EXERCISE OBJECTIVE:
At the line containing "Viewport: 1123px width, 573px height.", begin an exact copy of the lines below and continue through the final one, with no pictures.

= Beginning of Section =

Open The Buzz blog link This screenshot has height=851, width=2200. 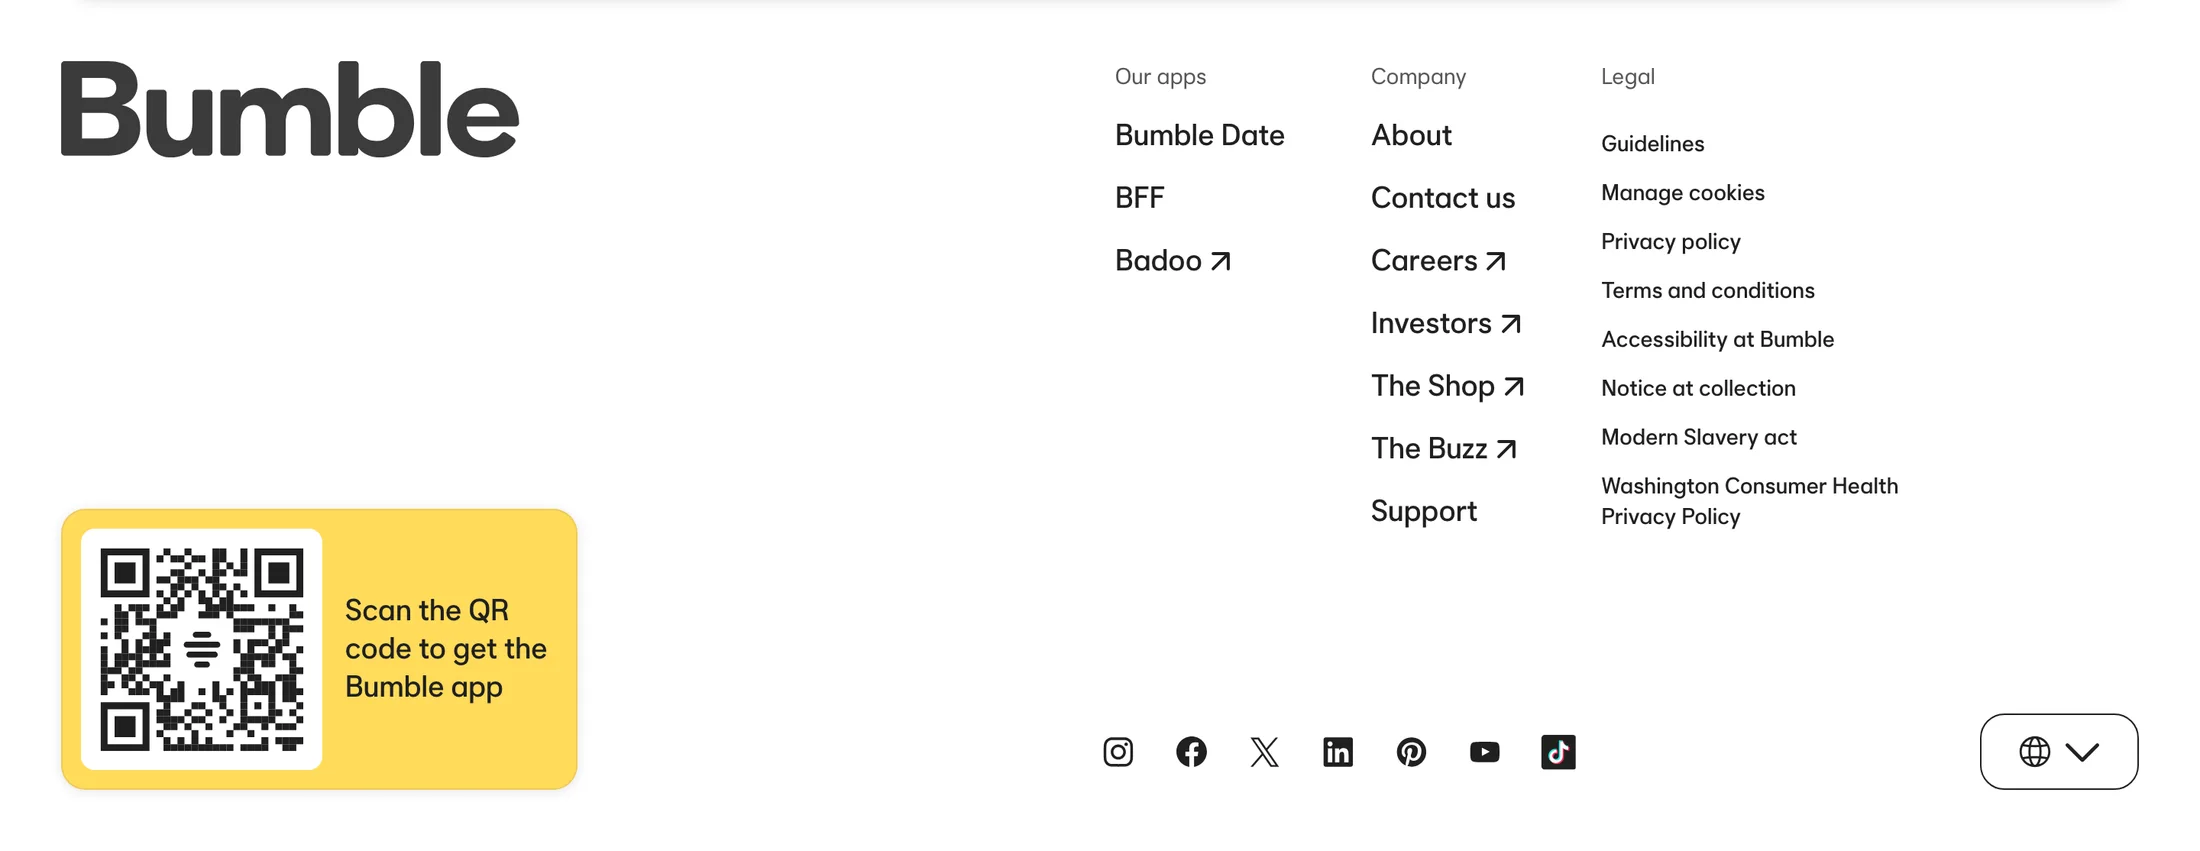(x=1444, y=449)
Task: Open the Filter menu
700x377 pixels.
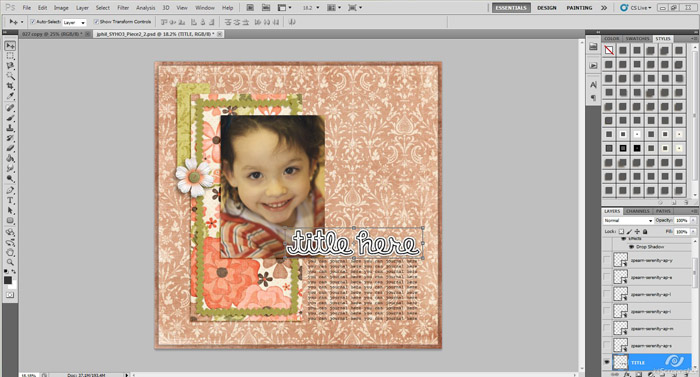Action: [x=123, y=8]
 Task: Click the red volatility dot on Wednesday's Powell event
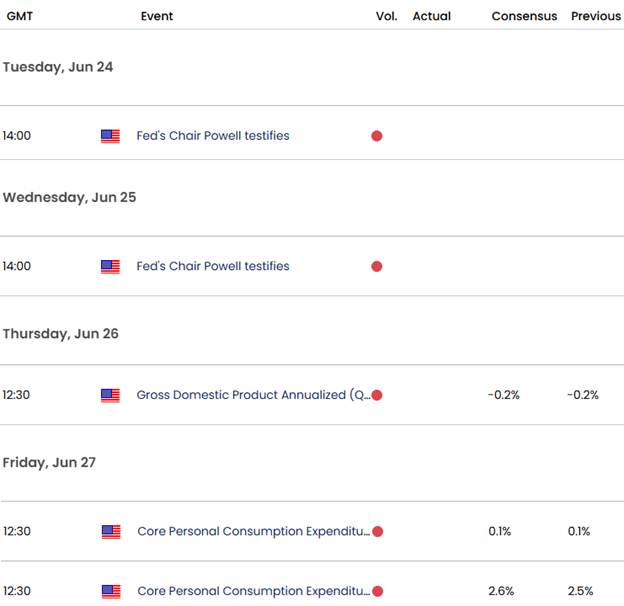tap(377, 266)
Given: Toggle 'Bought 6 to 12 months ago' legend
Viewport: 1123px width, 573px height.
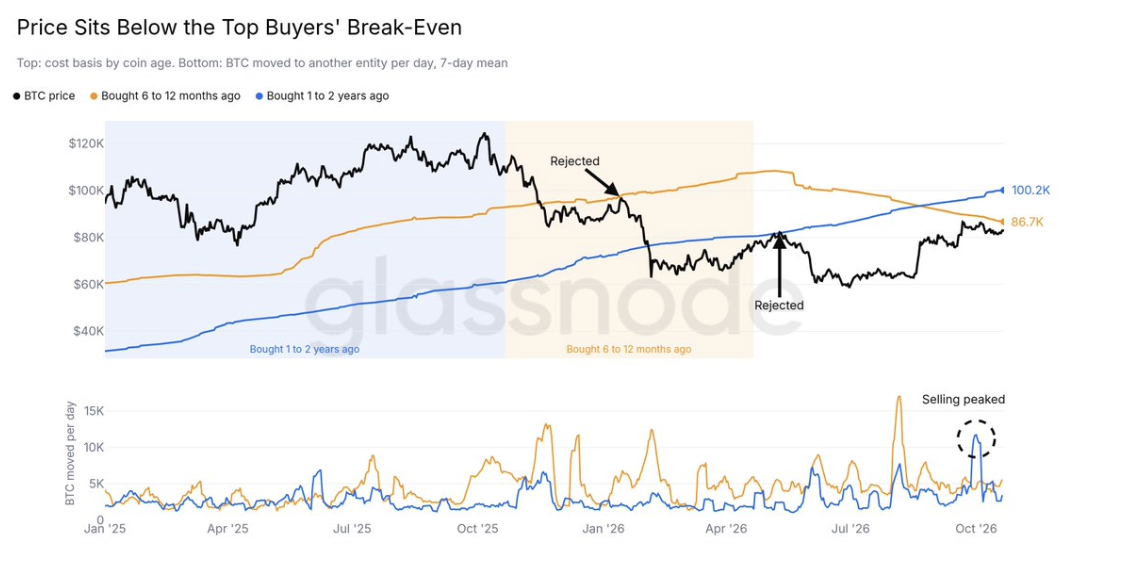Looking at the screenshot, I should [165, 95].
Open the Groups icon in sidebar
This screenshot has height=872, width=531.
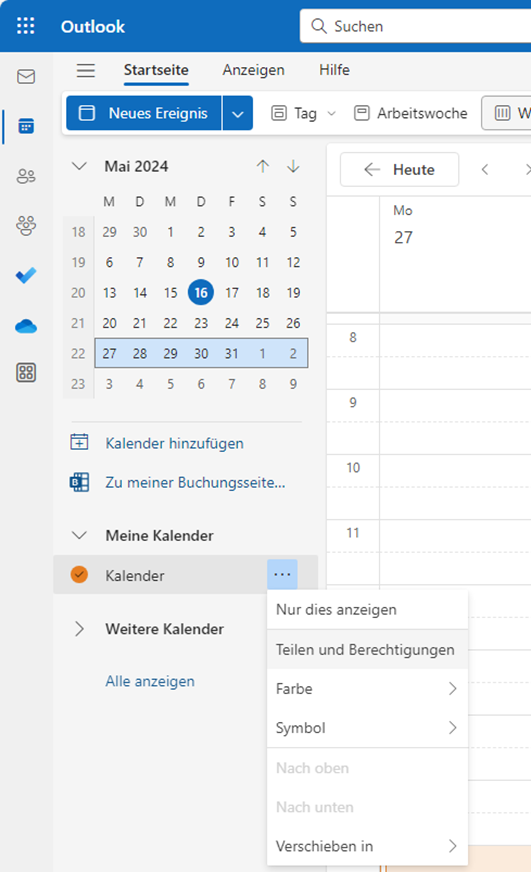[x=26, y=226]
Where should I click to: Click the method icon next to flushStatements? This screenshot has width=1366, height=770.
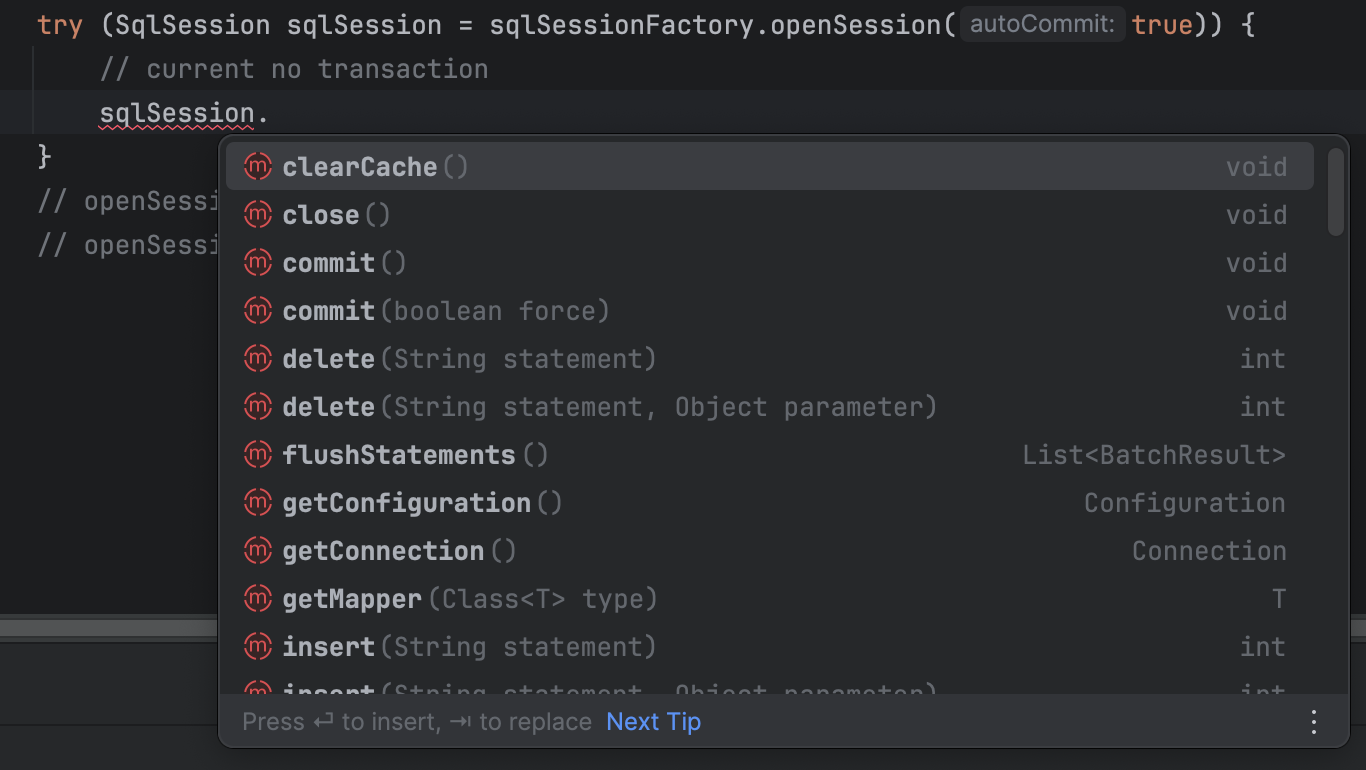(x=258, y=454)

= End of Section =

OUTPUT OF THE TASK:
Viewport: 1123px width, 573px height.
Looking at the screenshot, I should [165, 95].
Open the Groups icon in sidebar
This screenshot has height=872, width=531.
[x=26, y=226]
Where should I click to: Click the method icon next to flushStatements? This screenshot has width=1366, height=770.
(x=258, y=454)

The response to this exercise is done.